Saved entries
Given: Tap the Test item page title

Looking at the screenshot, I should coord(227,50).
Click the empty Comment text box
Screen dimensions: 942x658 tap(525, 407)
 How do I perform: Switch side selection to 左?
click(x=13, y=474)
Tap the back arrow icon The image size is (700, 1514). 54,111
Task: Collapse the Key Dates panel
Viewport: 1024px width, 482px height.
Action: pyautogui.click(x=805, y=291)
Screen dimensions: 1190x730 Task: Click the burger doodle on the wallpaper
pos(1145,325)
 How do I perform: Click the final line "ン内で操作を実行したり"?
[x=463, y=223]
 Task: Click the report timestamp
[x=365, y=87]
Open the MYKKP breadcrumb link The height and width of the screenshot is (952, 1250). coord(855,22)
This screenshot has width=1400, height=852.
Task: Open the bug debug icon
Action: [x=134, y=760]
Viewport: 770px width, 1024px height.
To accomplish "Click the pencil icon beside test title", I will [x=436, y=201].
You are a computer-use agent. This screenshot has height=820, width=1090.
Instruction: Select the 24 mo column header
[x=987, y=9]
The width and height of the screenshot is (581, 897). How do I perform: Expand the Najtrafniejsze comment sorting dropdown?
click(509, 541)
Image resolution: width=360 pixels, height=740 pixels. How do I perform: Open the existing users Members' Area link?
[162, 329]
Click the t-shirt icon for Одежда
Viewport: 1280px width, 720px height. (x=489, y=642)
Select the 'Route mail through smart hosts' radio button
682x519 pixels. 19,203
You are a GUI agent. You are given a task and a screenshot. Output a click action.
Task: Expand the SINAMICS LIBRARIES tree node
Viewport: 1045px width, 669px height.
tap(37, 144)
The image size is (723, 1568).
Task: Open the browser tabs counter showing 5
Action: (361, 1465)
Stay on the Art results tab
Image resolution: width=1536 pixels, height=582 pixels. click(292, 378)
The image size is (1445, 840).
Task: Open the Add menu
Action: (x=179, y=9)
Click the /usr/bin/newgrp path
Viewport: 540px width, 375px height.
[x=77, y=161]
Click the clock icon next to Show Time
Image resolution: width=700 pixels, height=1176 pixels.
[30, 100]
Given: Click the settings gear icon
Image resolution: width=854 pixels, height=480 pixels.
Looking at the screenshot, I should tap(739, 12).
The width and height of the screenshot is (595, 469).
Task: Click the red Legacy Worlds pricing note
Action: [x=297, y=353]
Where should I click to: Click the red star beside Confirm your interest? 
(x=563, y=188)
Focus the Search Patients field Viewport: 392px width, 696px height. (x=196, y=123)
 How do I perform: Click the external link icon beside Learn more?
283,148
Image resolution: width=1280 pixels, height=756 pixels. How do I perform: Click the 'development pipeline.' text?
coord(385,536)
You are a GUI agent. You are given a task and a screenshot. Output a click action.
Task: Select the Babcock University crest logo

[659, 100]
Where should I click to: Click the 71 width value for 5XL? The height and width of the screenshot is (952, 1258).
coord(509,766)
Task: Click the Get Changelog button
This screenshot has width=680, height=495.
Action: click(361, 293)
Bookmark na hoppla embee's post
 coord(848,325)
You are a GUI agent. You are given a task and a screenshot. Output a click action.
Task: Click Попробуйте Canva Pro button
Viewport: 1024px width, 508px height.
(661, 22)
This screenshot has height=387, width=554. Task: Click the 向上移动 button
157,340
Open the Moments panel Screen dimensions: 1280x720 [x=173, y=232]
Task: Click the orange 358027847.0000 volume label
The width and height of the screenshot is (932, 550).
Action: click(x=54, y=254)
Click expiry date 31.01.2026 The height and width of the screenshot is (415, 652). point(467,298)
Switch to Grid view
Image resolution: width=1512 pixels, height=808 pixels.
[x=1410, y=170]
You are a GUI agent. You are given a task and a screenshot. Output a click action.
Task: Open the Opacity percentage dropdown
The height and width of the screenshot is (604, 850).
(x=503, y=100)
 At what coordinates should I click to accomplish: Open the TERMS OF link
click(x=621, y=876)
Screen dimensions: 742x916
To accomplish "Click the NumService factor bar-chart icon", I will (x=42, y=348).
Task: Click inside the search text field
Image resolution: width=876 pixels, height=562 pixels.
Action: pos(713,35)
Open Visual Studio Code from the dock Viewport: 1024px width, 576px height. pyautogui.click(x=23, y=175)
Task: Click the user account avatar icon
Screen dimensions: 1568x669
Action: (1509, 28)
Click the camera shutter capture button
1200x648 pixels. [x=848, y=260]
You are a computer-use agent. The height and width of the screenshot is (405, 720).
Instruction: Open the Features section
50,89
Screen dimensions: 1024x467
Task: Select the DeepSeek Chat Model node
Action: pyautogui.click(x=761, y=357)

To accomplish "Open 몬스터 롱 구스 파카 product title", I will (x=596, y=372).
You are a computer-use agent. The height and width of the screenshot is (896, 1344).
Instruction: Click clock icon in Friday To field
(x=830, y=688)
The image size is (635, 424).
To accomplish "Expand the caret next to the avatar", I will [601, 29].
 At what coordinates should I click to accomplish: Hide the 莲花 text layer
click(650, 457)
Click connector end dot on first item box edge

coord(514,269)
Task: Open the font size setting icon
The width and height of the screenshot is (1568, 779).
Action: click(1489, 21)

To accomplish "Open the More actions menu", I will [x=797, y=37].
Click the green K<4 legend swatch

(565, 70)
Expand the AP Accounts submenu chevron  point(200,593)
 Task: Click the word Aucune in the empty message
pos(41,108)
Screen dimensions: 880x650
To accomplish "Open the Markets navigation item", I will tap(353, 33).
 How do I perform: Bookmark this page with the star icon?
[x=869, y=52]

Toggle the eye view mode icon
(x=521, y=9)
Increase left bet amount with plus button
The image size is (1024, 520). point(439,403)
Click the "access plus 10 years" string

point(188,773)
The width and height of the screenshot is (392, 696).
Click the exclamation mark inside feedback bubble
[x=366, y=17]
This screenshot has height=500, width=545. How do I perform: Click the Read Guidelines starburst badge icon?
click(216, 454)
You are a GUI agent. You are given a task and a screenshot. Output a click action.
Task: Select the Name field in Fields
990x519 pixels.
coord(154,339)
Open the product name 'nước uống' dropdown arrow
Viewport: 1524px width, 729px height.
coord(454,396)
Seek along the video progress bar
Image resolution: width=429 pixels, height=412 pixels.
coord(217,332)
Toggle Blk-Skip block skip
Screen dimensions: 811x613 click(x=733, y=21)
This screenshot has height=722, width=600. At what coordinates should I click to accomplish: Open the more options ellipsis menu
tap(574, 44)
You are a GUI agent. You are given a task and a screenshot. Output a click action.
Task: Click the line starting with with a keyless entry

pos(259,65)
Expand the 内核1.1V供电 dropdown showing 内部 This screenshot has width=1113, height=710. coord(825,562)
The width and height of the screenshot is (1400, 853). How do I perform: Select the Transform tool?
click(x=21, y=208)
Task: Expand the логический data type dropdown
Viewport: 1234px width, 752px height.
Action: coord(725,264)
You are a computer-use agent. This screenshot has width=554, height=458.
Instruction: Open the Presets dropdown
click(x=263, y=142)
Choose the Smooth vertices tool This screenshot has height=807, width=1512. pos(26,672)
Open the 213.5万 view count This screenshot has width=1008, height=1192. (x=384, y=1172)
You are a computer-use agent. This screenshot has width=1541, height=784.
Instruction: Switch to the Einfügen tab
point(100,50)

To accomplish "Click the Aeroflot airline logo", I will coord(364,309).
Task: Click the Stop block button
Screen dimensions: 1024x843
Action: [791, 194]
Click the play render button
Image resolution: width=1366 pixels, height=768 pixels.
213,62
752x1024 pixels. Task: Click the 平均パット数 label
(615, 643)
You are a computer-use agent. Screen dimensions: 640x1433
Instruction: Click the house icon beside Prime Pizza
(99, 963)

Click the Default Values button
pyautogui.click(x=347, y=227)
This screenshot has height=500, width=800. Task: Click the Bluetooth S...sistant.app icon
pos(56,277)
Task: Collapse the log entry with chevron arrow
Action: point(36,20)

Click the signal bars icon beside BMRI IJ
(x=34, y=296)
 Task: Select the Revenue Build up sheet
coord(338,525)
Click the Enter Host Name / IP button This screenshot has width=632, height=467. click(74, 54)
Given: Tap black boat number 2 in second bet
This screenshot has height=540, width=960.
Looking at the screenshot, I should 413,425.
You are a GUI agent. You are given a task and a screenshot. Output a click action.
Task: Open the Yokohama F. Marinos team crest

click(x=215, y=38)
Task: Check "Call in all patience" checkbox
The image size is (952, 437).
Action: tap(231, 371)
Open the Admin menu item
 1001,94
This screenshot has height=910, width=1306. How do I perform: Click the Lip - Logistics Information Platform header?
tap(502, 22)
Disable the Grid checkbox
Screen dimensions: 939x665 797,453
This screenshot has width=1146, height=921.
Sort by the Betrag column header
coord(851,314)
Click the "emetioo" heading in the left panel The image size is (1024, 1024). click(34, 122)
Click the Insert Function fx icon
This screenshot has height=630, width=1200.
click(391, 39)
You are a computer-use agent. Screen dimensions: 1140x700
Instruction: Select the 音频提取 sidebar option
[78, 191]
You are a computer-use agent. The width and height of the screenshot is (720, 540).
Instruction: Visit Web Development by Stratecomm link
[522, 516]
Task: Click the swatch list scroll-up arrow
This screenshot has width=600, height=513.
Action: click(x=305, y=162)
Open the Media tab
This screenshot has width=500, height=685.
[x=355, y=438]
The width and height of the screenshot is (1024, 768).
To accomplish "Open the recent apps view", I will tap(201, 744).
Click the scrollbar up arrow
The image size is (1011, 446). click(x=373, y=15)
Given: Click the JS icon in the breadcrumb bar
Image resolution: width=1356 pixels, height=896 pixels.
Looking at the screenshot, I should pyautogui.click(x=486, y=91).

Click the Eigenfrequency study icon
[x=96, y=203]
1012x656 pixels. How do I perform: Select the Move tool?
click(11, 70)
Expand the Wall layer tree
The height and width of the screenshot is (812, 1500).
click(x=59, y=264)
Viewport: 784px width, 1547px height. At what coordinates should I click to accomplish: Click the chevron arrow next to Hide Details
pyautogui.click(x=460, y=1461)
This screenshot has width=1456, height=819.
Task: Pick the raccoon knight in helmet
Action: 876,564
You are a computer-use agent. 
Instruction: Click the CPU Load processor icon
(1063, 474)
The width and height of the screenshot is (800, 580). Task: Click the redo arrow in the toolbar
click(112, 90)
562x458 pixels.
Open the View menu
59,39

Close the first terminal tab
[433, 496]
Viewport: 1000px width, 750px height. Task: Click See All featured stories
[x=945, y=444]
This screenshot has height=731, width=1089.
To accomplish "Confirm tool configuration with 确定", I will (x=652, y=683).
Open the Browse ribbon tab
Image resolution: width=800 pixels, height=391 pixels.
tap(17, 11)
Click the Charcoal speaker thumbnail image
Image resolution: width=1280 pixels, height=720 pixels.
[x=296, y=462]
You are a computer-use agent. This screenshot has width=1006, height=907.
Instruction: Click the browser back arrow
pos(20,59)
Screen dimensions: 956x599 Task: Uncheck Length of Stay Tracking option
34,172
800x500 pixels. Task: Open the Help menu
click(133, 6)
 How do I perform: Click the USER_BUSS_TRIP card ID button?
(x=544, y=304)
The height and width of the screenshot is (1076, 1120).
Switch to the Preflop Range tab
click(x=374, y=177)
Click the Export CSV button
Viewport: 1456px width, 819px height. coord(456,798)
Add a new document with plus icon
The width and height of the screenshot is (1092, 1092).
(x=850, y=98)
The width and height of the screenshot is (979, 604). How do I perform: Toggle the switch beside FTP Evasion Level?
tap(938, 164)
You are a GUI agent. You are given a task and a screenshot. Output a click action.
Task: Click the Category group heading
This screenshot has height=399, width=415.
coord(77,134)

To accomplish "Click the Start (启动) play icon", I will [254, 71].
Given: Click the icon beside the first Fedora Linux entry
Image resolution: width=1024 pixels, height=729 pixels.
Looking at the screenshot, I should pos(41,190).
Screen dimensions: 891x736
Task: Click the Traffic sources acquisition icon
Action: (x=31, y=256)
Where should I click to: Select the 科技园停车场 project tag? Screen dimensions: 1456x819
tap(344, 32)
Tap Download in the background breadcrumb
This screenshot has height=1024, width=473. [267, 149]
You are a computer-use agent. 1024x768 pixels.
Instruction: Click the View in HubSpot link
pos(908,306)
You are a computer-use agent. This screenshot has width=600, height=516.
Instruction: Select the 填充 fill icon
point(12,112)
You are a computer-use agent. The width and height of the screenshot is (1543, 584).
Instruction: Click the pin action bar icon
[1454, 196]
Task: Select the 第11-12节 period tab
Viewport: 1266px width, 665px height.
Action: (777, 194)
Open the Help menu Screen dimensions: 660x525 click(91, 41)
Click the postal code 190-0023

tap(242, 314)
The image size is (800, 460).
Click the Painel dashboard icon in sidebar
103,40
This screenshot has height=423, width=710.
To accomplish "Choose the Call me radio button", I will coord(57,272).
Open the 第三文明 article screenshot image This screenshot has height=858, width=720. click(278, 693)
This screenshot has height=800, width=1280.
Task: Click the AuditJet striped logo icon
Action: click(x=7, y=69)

#### Task requirements
Within the entries above, count each line holding the string "avatar". Give only the result.

#### Response
2